→ Page text
Cleaning a faucet aerator is a relatively simple task. To start, it can be a good idea to lay a towel down in the sink to prevent debris (or important parts of the assembly) from going down the drain. Next, you'll need to unscrew the aerator from the end of your faucet. You can grab most aerators with your fingers and twist counterclockwise (as if you are looking down on the top of the faucet) to get them out. If the aerator won't release with that simply twisting motion, you'll want to use a pair of pliers to break the seal. If that's the case, be sure to use a bit of duct tape or a rag on the outside of the aerator to prevent scratches.


Some aerators are recessed inside the head of the faucet and can't be grabbed with pliers or your fingers. If you have a model like this, you'll need to use the special aerator removal key that came with the faucet. If you no longer have one, you can try contacting the manufacturer for help.

Once the aerator is unscrewed, clear away any visible debris and then take the assembly apart. A toothpick or small screwdriver can be helpful at this stage to lift out the various pieces. You may want to take pictures or a basic video as you take the aerator apart, so that you can be sure to put things back in the right order when you are done. You will frequently encounter a washer, a water limiter and a screen, and it's crucial to put them back correctly for the aerator to work properly.

→ Provided material
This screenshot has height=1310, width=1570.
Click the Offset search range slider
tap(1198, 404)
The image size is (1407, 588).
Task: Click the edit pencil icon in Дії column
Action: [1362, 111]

→ Requirement 1
List the parts that the faucet aerator text says you will frequently find when you take the aerator apart.
→ Requirement 2
Write the next part of the faucet aerator text, continuing after its final sentence.

→ Exercise response 1
a washer, a water limiter, a screen

→ Exercise response 2
Place the pieces of the aerator in a small bowl of vinegar for a minimum of five minutes or as long as overnight. Then, remove them, give a good scrub with an old toothbrush or use a toothpick to poke out any mineral deposits from the holes.


Then, reassemble the aerator. Screw it back onto the faucet in a clockwise direction, and you'll be good to go. If you notice water flowing from around the aerator instead of straight through it, give it a tighten with a wrench, being careful to brace the faucet itself with your hand to keep from putting pressure on its base.


Once everything is back in place, you can go back to ignoring the humble little aerator and enjoying a splash-free, unobstructed flow of water from your faucet each time you turn it on.